Stored data:
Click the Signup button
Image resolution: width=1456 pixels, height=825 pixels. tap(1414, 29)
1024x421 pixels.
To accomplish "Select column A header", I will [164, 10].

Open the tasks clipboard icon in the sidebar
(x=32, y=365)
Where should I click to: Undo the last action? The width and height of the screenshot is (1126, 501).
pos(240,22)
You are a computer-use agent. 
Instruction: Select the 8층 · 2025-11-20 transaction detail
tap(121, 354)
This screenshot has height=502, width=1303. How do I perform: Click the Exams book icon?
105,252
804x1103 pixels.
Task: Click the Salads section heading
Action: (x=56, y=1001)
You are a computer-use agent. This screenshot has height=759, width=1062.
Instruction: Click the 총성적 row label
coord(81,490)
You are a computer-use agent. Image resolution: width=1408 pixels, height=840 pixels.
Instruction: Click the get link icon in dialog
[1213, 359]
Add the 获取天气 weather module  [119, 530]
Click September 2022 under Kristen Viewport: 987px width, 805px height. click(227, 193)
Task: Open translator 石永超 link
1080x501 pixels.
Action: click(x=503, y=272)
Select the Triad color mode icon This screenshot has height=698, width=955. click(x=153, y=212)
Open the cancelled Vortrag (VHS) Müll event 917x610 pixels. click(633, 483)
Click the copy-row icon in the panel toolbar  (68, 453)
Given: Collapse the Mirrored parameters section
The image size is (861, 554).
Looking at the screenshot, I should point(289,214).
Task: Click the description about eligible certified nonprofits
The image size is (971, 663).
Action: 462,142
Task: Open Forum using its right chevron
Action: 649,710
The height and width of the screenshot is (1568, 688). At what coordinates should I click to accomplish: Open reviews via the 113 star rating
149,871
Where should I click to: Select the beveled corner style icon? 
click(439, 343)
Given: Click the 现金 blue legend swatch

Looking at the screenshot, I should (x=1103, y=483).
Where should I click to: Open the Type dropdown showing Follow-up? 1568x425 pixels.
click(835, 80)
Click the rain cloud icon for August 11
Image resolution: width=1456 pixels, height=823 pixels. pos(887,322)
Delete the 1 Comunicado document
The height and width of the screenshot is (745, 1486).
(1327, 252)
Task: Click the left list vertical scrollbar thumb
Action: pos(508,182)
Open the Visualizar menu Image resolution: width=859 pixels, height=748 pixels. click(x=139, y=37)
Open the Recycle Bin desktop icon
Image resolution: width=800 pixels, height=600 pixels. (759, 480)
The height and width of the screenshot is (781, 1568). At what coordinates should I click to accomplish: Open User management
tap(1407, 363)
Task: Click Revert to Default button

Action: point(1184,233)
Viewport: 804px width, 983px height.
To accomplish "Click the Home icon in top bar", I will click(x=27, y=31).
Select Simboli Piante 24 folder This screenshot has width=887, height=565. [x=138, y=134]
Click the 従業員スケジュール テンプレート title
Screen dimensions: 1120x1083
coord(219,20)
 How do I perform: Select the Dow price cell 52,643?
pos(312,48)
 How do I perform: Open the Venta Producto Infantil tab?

> Directions
Your task is to output all of the data above word for word.

> Reply
Click the Signup button
Image resolution: width=1456 pixels, height=825 pixels. tap(1414, 29)
1024x421 pixels.
To accomplish "Select column A header", I will [164, 10].

Open the tasks clipboard icon in the sidebar
(x=32, y=365)
Where should I click to: Undo the last action? The width and height of the screenshot is (1126, 501).
pos(240,22)
You are a computer-use agent. 
Instruction: Select the 8층 · 2025-11-20 transaction detail
tap(121, 354)
This screenshot has height=502, width=1303. How do I perform: Click the Exams book icon?
105,252
804x1103 pixels.
Task: Click the Salads section heading
Action: (x=56, y=1001)
You are a computer-use agent. This screenshot has height=759, width=1062.
Instruction: Click the 총성적 row label
coord(81,490)
You are a computer-use agent. Image resolution: width=1408 pixels, height=840 pixels.
Instruction: Click the get link icon in dialog
[1213, 359]
Add the 获取天气 weather module  [119, 530]
Click September 2022 under Kristen Viewport: 987px width, 805px height. click(227, 193)
Task: Open translator 石永超 link
1080x501 pixels.
Action: click(x=503, y=272)
Select the Triad color mode icon This screenshot has height=698, width=955. click(x=153, y=212)
Open the cancelled Vortrag (VHS) Müll event 917x610 pixels. click(633, 483)
Click the copy-row icon in the panel toolbar  (68, 453)
Given: Collapse the Mirrored parameters section
The image size is (861, 554).
Looking at the screenshot, I should point(289,214).
Task: Click the description about eligible certified nonprofits
The image size is (971, 663).
Action: 462,142
Task: Open Forum using its right chevron
Action: 649,710
The height and width of the screenshot is (1568, 688). At what coordinates should I click to accomplish: Open reviews via the 113 star rating
149,871
Where should I click to: Select the beveled corner style icon? 
click(439, 343)
Given: Click the 现金 blue legend swatch

Looking at the screenshot, I should (x=1103, y=483).
Where should I click to: Open the Type dropdown showing Follow-up? 1568x425 pixels.
click(835, 80)
Click the rain cloud icon for August 11
Image resolution: width=1456 pixels, height=823 pixels. pos(887,322)
Delete the 1 Comunicado document
The height and width of the screenshot is (745, 1486).
(1327, 252)
Task: Click the left list vertical scrollbar thumb
Action: pos(508,182)
Open the Visualizar menu Image resolution: width=859 pixels, height=748 pixels. click(x=139, y=37)
Open the Recycle Bin desktop icon
Image resolution: width=800 pixels, height=600 pixels. (759, 480)
The height and width of the screenshot is (781, 1568). At what coordinates should I click to accomplish: Open User management
tap(1407, 363)
Task: Click Revert to Default button

Action: point(1184,233)
Viewport: 804px width, 983px height.
To accomplish "Click the Home icon in top bar", I will click(x=27, y=31).
Select Simboli Piante 24 folder This screenshot has width=887, height=565. [x=138, y=134]
Click the 従業員スケジュール テンプレート title
Screen dimensions: 1120x1083
coord(219,20)
 How do I perform: Select the Dow price cell 52,643?
pos(312,48)
 How do I perform: Open the Venta Producto Infantil tab?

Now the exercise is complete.